(Dataset items)
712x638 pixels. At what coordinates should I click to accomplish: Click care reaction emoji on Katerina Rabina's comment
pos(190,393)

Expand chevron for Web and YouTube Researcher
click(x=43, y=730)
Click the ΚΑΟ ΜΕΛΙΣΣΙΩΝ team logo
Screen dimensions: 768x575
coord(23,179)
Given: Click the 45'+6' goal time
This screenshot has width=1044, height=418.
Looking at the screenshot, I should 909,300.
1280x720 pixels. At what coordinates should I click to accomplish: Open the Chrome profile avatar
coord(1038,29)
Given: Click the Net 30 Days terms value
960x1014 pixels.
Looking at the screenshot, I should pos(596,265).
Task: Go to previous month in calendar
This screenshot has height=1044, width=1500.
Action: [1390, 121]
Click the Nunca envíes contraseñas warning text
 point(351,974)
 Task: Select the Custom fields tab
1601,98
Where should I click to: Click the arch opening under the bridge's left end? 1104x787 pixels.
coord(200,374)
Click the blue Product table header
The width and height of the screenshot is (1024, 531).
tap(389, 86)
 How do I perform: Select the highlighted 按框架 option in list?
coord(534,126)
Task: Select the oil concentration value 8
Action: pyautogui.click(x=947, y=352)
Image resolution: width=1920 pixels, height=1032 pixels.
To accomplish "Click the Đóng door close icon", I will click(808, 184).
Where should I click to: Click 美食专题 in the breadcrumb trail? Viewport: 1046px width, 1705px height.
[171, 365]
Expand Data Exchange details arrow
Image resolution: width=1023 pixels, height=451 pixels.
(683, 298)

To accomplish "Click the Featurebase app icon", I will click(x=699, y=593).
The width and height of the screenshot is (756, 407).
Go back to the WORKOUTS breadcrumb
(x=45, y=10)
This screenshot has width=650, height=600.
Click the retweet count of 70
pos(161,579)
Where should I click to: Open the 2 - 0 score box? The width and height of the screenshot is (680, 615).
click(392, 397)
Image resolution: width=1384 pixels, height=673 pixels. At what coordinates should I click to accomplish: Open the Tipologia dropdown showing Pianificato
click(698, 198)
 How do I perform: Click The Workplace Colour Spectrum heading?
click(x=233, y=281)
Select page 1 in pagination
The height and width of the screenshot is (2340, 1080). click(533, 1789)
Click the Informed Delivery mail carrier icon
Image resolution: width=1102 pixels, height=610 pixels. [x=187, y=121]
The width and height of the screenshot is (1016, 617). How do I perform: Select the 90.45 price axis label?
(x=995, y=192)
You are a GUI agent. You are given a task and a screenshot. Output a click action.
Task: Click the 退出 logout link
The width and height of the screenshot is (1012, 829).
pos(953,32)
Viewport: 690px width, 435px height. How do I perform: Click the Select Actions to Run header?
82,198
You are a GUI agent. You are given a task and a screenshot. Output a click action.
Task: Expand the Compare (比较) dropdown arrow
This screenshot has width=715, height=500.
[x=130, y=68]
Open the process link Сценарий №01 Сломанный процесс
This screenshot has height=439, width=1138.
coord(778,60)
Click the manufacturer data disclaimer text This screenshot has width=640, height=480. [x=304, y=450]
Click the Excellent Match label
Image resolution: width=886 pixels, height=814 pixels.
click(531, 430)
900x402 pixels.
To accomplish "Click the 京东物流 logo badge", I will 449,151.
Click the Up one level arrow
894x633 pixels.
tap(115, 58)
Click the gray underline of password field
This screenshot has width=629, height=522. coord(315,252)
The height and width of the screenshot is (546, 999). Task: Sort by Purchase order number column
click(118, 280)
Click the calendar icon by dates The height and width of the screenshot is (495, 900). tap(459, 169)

Action item: All lines above containing the string "link" are to be collected.

Your solution:
Task: Click the 退出 logout link
Open the process link Сценарий №01 Сломанный процесс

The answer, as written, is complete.